At one time the Yankee gunners had such perfect range and distance of our position that their shrapnel shell exploded right over our guns, and two or three times I heard the slugs from the exploding shell strike my gun like a shower of iron hail. One shell exploded fearfully close to me and seriously wounded two of my cannoneers and raked the sod all around me. For about three long hours whizzing shot, howling shell, exploding shrapnel, and screaming fragments filled the air that hung over Fleetwood Heights with the music of war. After a severe cannonading for several hours the fire of the Yankee battery slackened, and soon after ceased altogether, and the battery abandoned their position and withdrew their guns beyond the range of our fire. Just before the Yankee battery ceased firing a large body of Yankee cavalry moved in solid column out in the open field about a mile and a half from our position. They remained there about two hours in a solid square, for the purpose, we supposed, of making a desperate charge on the hill and our battery, if their battery would have succeeded in partially silencing our guns.

After the enemy’s battery ceased firing Captain Chew ordered me to get ready to fire canister, and if the Yankee cavalry attempted to charge us I must reserve my fire until they charged to within three hundred yards of my gun, then open fire with canister, carefully aim at the horses’ knees and fire as rapidly as possible. But after threateningly menacing our position for about two hours, the immense host of Yankee horsemen in our immediate front withdrew from the field, disappeared in a woods, and I saw them no more, for soon afterwards the battle ended, and the enemy retreated and recrossed the river. Several times during the day I saw General Stuart, when the battle raged the fiercest, dash with his staff across the field, passing from point to point along his line, perfectly heedless of the surrounding danger.

The Yanks cruelly rushed us out of camp this morning before breakfast, consequently we had nothing to eat during the whole day until after dark this evening, and strange to say I did not experience any hunger until after the battle was over. If the empty stomach telegraphed to the brain for rations during the battle the brain was so intensely engaged in something of far more importance than responding to an empty stomach that it heedlessly disregarded the signal and carefully concealed the cravings of hunger until it could be satisfied at a more convenient season.
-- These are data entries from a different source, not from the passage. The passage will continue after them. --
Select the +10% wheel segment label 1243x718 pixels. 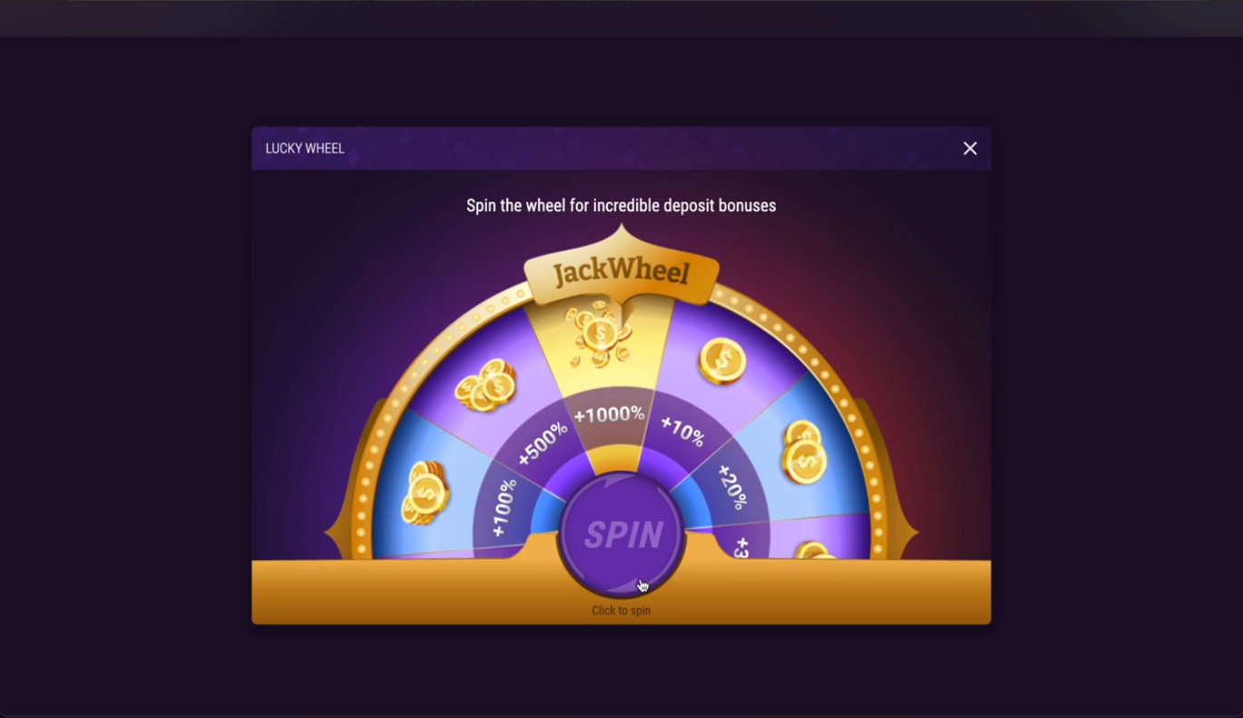tap(682, 432)
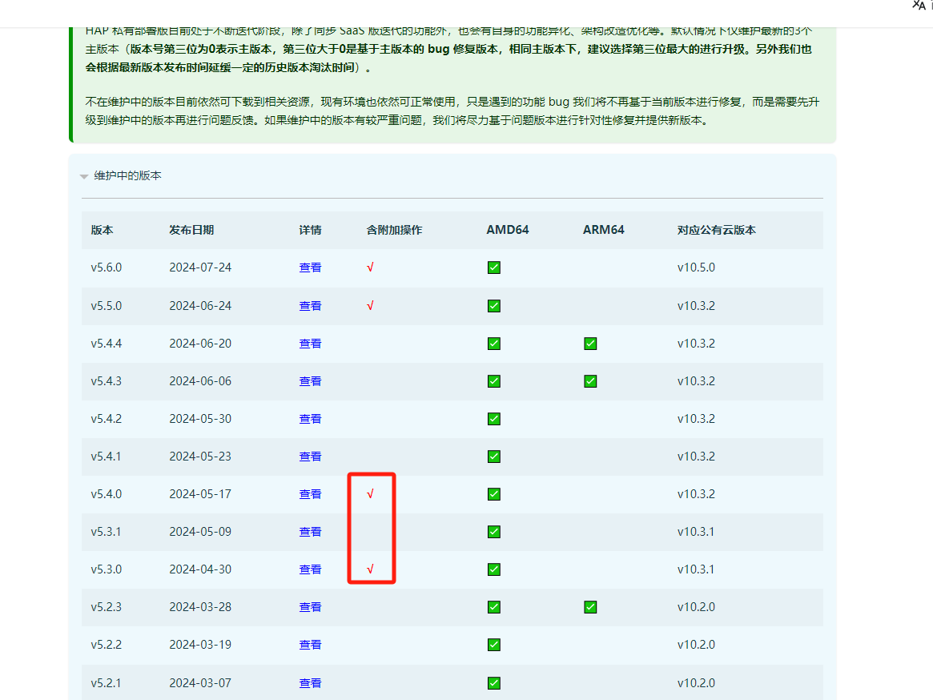Click AMD64 green check for v5.3.1

click(x=494, y=532)
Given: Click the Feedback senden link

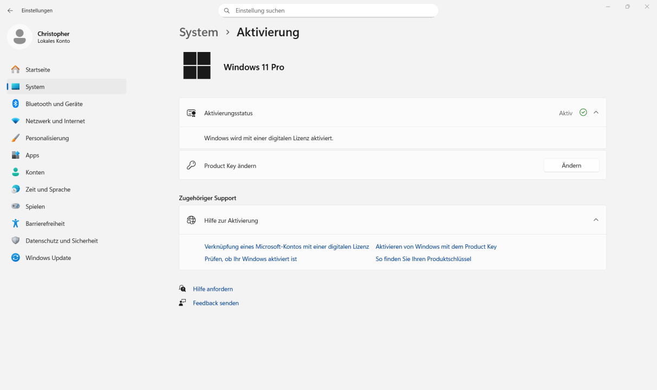Looking at the screenshot, I should 216,303.
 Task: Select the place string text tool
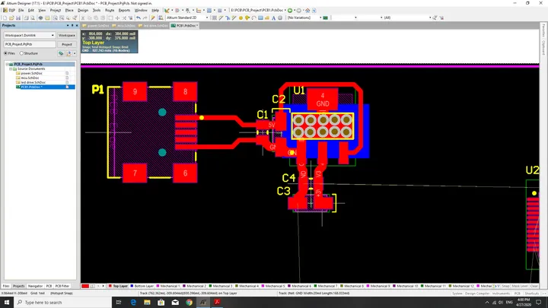[274, 17]
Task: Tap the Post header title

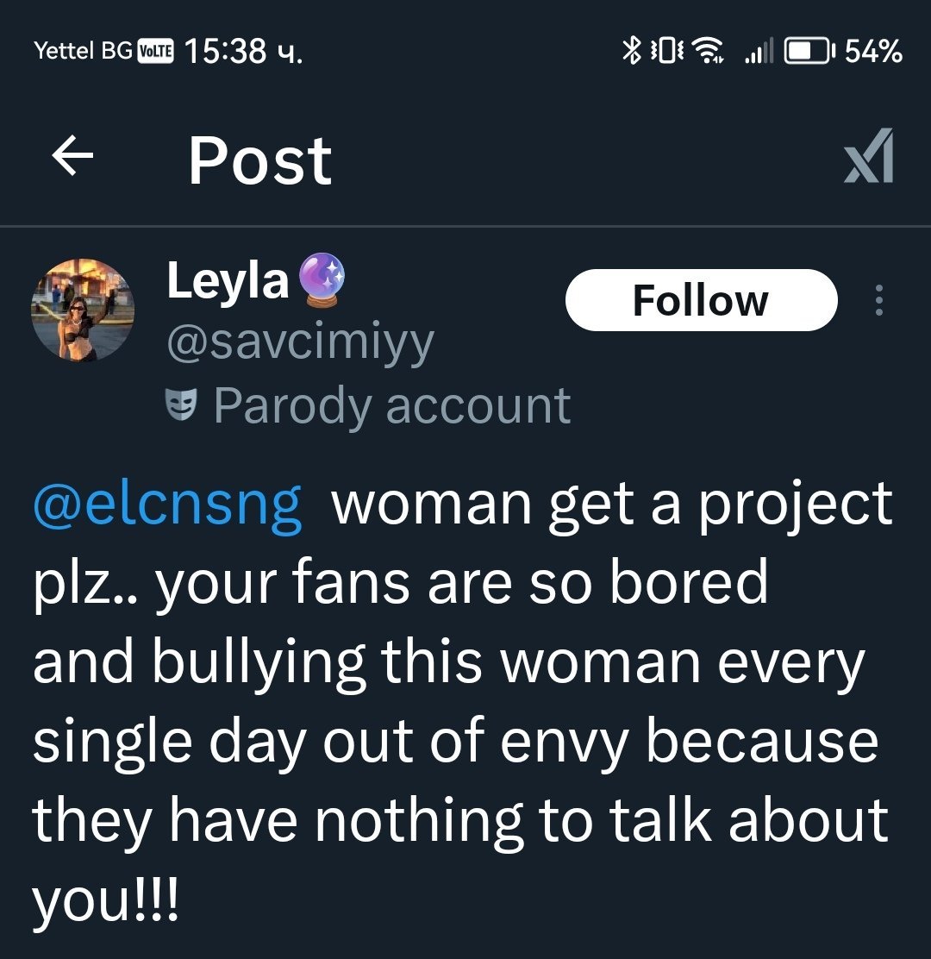Action: tap(259, 160)
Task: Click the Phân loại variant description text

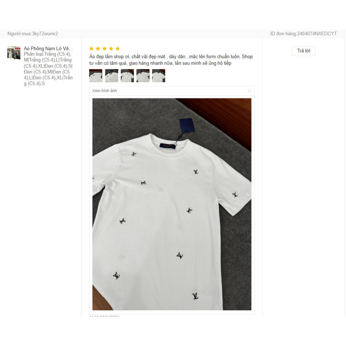Action: pyautogui.click(x=48, y=69)
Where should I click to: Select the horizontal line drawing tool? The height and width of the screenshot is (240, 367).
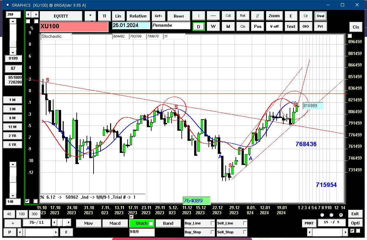click(x=213, y=16)
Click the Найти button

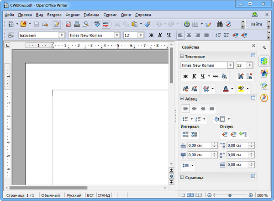[x=256, y=24]
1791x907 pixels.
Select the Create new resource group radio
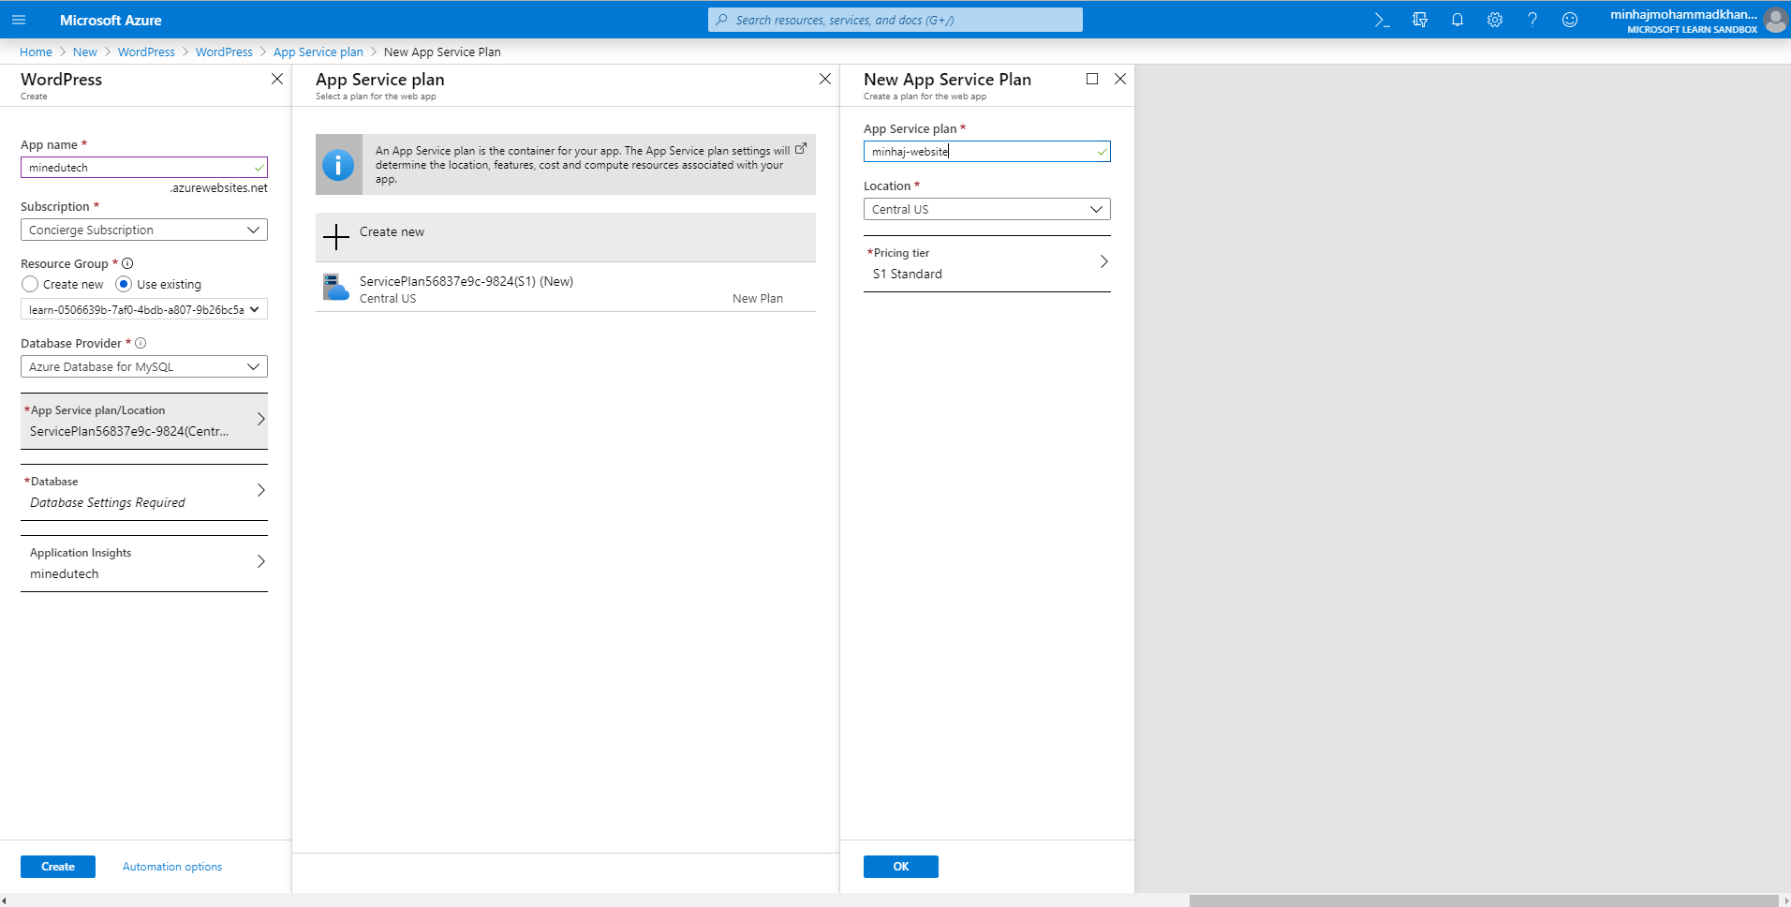tap(30, 284)
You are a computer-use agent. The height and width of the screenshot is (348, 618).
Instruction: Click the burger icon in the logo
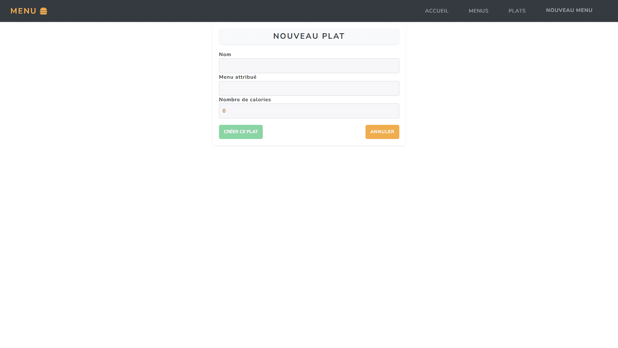point(43,11)
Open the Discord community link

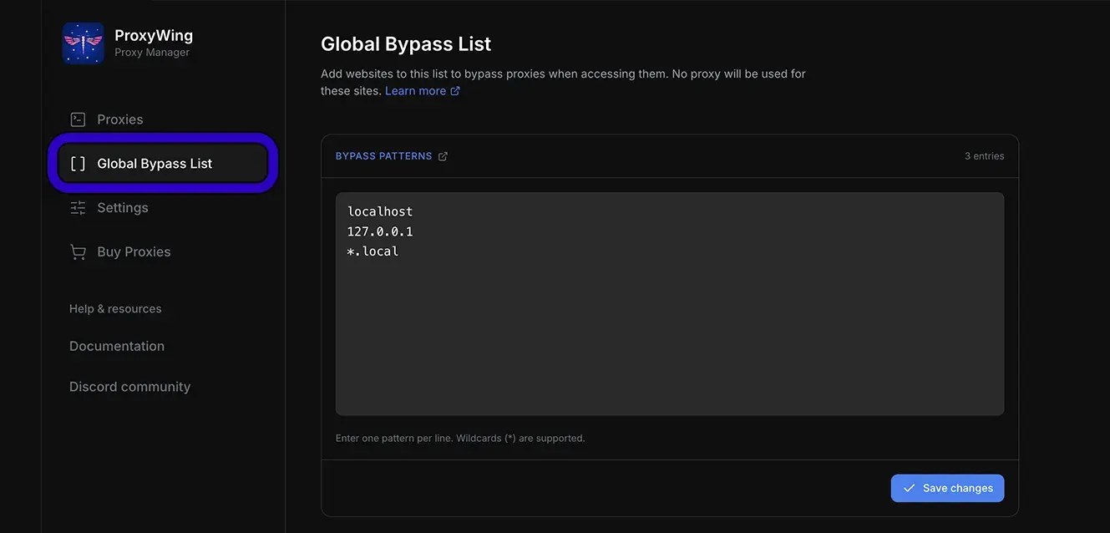point(129,385)
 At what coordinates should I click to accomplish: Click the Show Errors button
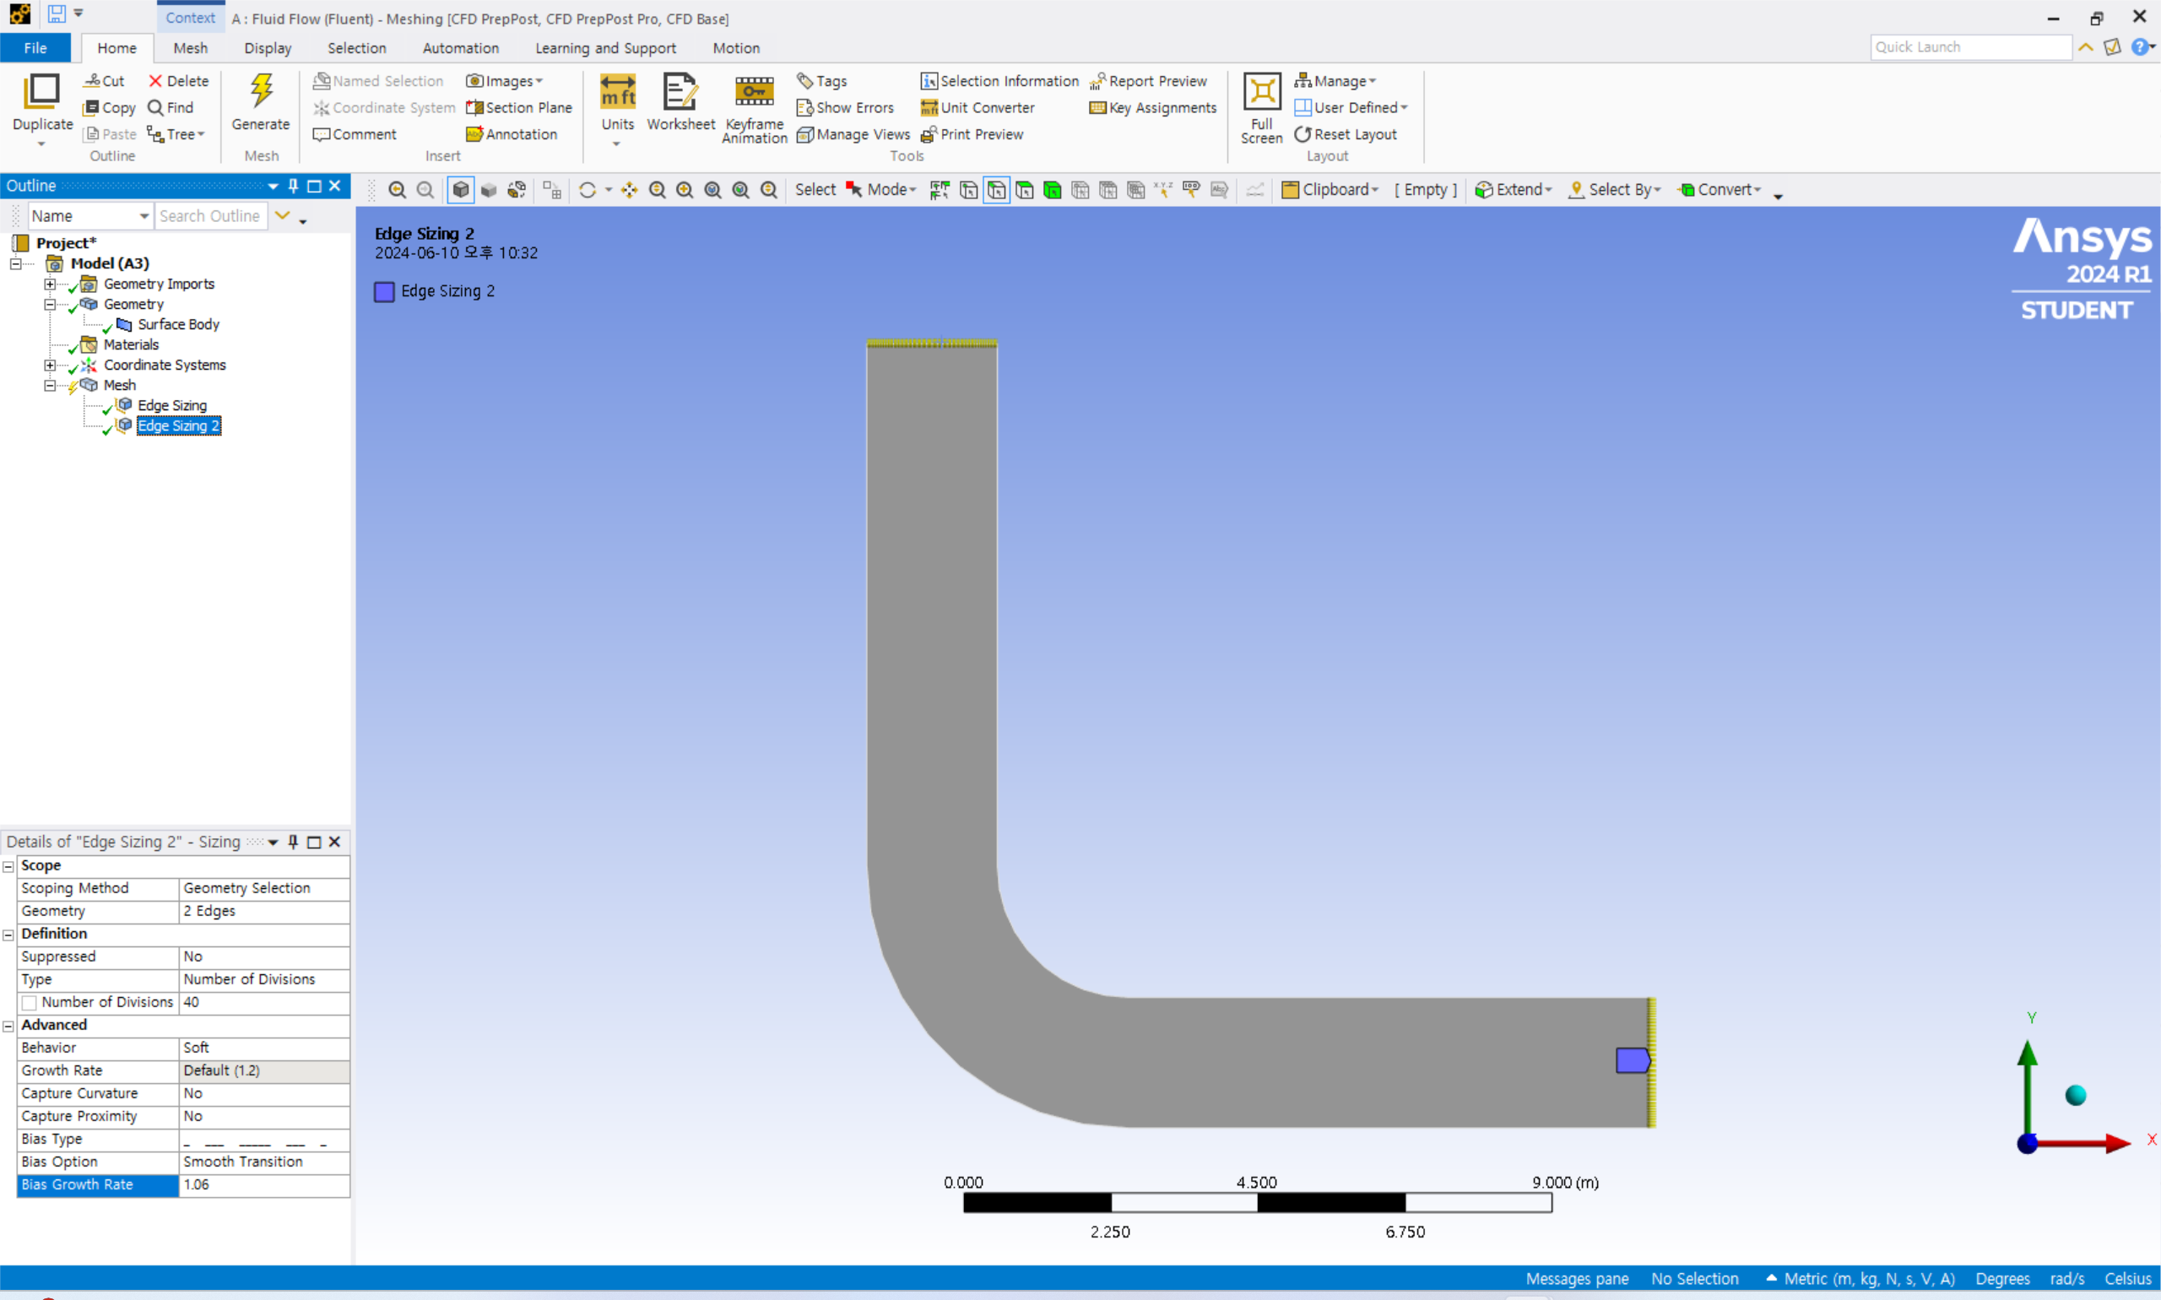tap(845, 108)
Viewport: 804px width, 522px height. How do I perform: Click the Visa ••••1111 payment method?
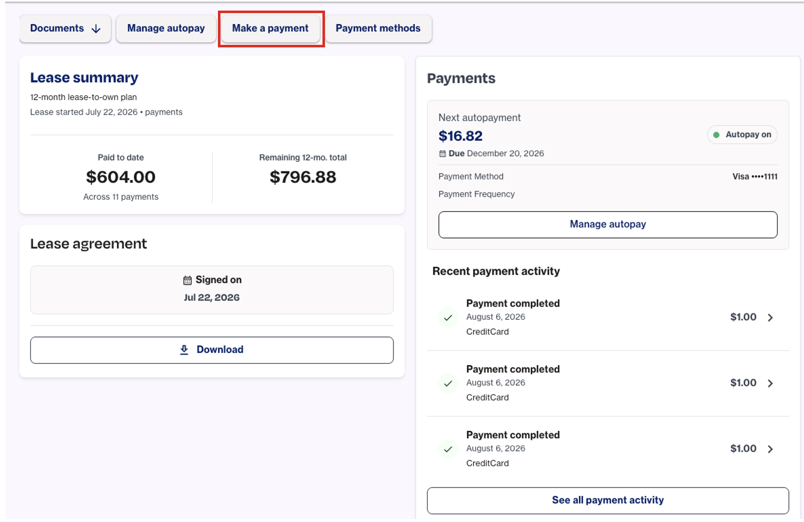coord(755,177)
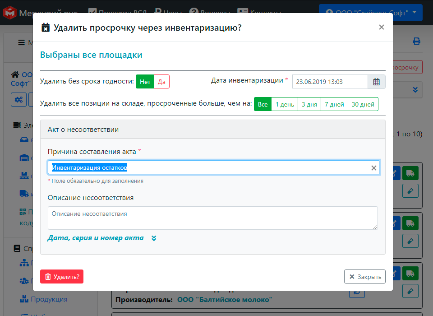This screenshot has width=433, height=316.
Task: Click the Закрыть button
Action: [364, 277]
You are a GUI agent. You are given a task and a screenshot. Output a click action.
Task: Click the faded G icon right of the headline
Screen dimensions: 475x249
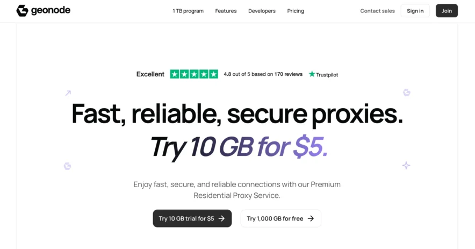407,93
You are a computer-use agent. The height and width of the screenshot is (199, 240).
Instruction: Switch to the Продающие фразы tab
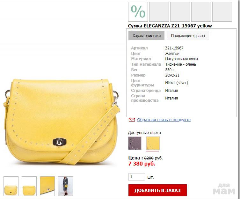click(x=188, y=35)
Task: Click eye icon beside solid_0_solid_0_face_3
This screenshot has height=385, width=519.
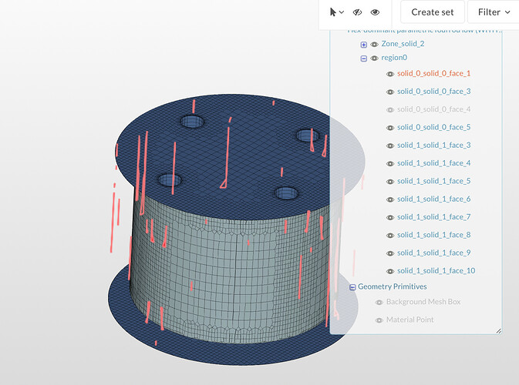Action: click(x=390, y=92)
We were on the field twelve hours, and during that time I fired my faithful gun one hundred and sixty times. This evening just before the battle closed, with the last few shots we fired I saw the fire flash from the cascabel of my gun, and I found that it was disabled forever — burnt entirely out at the breach. After my gun was disabled I was ordered to retire it from the field immediately, and I moved it back to our wagons near Culpeper Court House, and camped for the night.

A little while before the battle ended some of General Early’s division of infantry of Ewell’s corps came up and formed in line just in rear of our battery, but the enemy fell back and gave up the field soon afterwards, and General Early’s infantry marched back toward Culpeper Court House.

The enemy’s forces we fought to-day were under the command of General Pleasanton. He had three divisions of cavalry, with a complement of artillery — six batteries, I think — the whole backed by two brigades of infantry. His forces recrossed the river this evening and General Stuart held the battle-field.